PROBLEM REQUIREMENTS: Without altering a single character, set down all of the data below.

DATA RECORDS:
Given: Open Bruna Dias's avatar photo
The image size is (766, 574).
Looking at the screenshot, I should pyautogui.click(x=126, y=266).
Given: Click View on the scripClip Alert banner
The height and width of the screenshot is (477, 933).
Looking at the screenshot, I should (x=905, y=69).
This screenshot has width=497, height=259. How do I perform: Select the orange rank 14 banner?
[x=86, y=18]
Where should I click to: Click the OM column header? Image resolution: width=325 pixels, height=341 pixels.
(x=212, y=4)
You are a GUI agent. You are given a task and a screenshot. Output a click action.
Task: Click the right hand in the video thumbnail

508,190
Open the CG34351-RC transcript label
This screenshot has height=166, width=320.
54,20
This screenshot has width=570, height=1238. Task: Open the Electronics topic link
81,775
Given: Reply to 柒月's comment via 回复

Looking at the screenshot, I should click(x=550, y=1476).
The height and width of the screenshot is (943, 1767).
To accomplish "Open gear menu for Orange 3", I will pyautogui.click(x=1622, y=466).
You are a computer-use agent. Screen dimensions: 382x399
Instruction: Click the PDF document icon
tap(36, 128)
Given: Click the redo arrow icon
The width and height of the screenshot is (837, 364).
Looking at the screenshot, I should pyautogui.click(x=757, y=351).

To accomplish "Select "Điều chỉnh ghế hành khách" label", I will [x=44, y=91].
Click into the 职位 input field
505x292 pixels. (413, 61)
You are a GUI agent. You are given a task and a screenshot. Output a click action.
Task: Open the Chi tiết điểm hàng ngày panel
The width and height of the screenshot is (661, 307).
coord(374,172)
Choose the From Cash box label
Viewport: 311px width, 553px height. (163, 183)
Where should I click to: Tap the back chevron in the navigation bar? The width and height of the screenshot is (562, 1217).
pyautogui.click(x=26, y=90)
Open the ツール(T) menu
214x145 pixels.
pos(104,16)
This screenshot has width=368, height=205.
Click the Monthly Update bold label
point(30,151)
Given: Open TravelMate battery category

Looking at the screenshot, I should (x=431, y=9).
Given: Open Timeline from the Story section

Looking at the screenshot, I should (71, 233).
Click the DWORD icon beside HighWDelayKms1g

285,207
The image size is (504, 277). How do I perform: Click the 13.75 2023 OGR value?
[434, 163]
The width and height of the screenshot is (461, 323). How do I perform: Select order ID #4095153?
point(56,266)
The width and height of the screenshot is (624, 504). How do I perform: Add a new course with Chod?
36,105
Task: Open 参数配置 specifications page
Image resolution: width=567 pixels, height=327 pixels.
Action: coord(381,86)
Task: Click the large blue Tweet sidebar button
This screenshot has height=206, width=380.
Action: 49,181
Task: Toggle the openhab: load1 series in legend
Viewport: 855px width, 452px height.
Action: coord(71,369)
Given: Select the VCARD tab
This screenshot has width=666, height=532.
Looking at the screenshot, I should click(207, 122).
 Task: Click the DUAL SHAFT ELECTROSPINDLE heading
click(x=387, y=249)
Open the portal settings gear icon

ANSWER BOX:
Given: Open Bruna Dias's avatar photo
The image size is (766, 574).
Looking at the screenshot, I should pyautogui.click(x=126, y=266).
Given: Click View on the scripClip Alert banner
The height and width of the screenshot is (477, 933).
Looking at the screenshot, I should (x=905, y=69).
This screenshot has width=497, height=259. How do I perform: Select the orange rank 14 banner?
[x=86, y=18]
Where should I click to: Click the OM column header? Image resolution: width=325 pixels, height=341 pixels.
(x=212, y=4)
You are a GUI agent. You are given a task and a screenshot. Output a click action.
Task: Click the right hand in the video thumbnail

508,190
Open the CG34351-RC transcript label
This screenshot has height=166, width=320.
54,20
This screenshot has width=570, height=1238. Task: Open the Electronics topic link
81,775
Given: Reply to 柒月's comment via 回复

Looking at the screenshot, I should click(x=550, y=1476).
The height and width of the screenshot is (943, 1767).
To accomplish "Open gear menu for Orange 3", I will pyautogui.click(x=1622, y=466).
You are a computer-use agent. Screen dimensions: 382x399
Instruction: Click the PDF document icon
tap(36, 128)
Given: Click the redo arrow icon
The width and height of the screenshot is (837, 364).
Looking at the screenshot, I should pyautogui.click(x=757, y=351).

To accomplish "Select "Điều chỉnh ghế hành khách" label", I will [x=44, y=91].
Click into the 职位 input field
505x292 pixels. (413, 61)
You are a GUI agent. You are given a task and a screenshot. Output a click action.
Task: Open the Chi tiết điểm hàng ngày panel
The width and height of the screenshot is (661, 307).
coord(374,172)
Choose the From Cash box label
Viewport: 311px width, 553px height. (163, 183)
Where should I click to: Tap the back chevron in the navigation bar? The width and height of the screenshot is (562, 1217).
pyautogui.click(x=26, y=90)
Open the ツール(T) menu
214x145 pixels.
pos(104,16)
This screenshot has width=368, height=205.
Click the Monthly Update bold label
point(30,151)
Given: Open TravelMate battery category

Looking at the screenshot, I should (x=431, y=9).
Given: Open Timeline from the Story section

Looking at the screenshot, I should (71, 233).
Click the DWORD icon beside HighWDelayKms1g

285,207
The image size is (504, 277). How do I perform: Click the 13.75 2023 OGR value?
[434, 163]
The width and height of the screenshot is (461, 323). How do I perform: Select order ID #4095153?
point(56,266)
The width and height of the screenshot is (624, 504). How do I perform: Add a new course with Chod?
36,105
Task: Open 参数配置 specifications page
Image resolution: width=567 pixels, height=327 pixels.
Action: coord(381,86)
Task: Click the large blue Tweet sidebar button
This screenshot has height=206, width=380.
Action: 49,181
Task: Toggle the openhab: load1 series in legend
Viewport: 855px width, 452px height.
Action: coord(71,369)
Given: Select the VCARD tab
This screenshot has width=666, height=532.
Looking at the screenshot, I should click(207, 122).
 Task: Click the DUAL SHAFT ELECTROSPINDLE heading
click(x=387, y=249)
Open the portal settings gear icon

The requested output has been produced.